Will Gil believe Ellen when she says she is innocent? Will be deliver her into the hands of the ruthless rancher who is paying him? Will the real killer be unmasked? Will Gil and Ellen live happily ever after?

 

Yes, no, yes, and probably.

 

Brian Garfield called this Western “dutiful and ordinary” and I suppose he had a point but I like it rather better than that. It’s a bit predictable but it’s brisk, visually fine, has a strong cast and the DVD is good. It might not quite have deserved its three-revolver rating but I’m a bit of a Rory fan.
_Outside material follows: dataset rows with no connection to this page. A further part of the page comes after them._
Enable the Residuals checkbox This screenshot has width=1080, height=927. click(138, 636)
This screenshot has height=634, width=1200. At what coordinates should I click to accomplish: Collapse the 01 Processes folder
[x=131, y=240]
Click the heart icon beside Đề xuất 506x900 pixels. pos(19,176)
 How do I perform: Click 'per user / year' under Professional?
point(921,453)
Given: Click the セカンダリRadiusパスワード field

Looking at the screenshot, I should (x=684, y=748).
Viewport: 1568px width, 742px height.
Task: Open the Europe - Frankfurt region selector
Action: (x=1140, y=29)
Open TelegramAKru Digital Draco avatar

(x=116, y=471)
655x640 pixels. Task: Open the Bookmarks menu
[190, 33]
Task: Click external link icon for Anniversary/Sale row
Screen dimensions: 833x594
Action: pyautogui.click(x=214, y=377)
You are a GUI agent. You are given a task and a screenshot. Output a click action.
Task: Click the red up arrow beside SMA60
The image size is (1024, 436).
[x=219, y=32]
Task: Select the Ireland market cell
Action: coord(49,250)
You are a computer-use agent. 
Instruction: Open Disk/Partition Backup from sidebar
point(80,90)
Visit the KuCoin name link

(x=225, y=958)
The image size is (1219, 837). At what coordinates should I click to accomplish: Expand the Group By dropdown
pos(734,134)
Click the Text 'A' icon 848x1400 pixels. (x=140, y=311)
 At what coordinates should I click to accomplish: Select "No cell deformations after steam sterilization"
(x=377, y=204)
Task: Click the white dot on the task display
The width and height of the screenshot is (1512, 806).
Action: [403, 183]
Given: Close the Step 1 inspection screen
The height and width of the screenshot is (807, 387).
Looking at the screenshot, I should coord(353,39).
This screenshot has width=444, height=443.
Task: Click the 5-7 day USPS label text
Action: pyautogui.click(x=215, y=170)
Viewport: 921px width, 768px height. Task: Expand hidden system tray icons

And there was the derringer.

 

According to Dennis Schwartz, “Shortly before the film was released, Confidential magazine, the scandal tabloid, had run a story about Rory’s record as a juvenile delinquent. Its source of information was rumored to be Universal, which gave up lesser star Rory as a trade-off to protect a juicy story about superstar Rock Hudson that the magazine was planning to run. Rory admitted it was true and his career resumed uninterrupted.” I tell you this on a need-to-know basis.

 

 

 

 

 

2 Responses

  1. I'll happily go along with your 3-revolver rating, Jeff. It's Rory for starters, and we now know in hindsight if it wasn't already obvious, that he was a true western star. One of the best.
    I also love the good-looking location shooting (that great shot above of Rory atop a rock with the clouds over Lone Pine in the background) and the neat, concise running time.
    This one isn't "THE SEARCHERS" either but nonetheless a solid meat-and-potatoes western.